Hello Everyone, I know I have not posted in a while. Life has gotten in the way, which is actually the reason for this post. I lead a pretty crazy life with a lot of stress and responsibility involved with it, as I know most of us to do. When I find myself overwhelmed and stressed, I also find myself struggling to keep my right mindset. I find myself not following protocols and rules as I should. I can feel the mindset shifting, and when this happens, I also find myself getting lost due to losing that connection with my slave mindset. It is a funny thing our mindset; I don't think some realize how much we are connected to it until it starts to shift.

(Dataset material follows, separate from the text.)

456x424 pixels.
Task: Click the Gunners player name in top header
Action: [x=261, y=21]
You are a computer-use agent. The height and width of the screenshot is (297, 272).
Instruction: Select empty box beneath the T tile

For me, when it does start to shift, I start to question everything, Am I enough? Why can't I handle everything? What am I doing wrong? I am letting my Master down. I am not meeting His needs. Am I a good slave? I am an overthinker due to my psychology background, which makes everything worse because then I start to analyze each of those questions in depth. I also don't want anyone to know I am struggling because I always want to appear strong and pulled together. Yes, this is something I am working on fixing. However, this causes even more issues due to the fact I am not reaching out for help.
My question to all of you is; have you ever experienced this, the losing connection with the lifestyle mindset, and how do you deal with this? I ask this because I am hoping that I am not the only one who experiences this, and I am trying to be open about how I am feeling to help others may be and learn more strategies from others.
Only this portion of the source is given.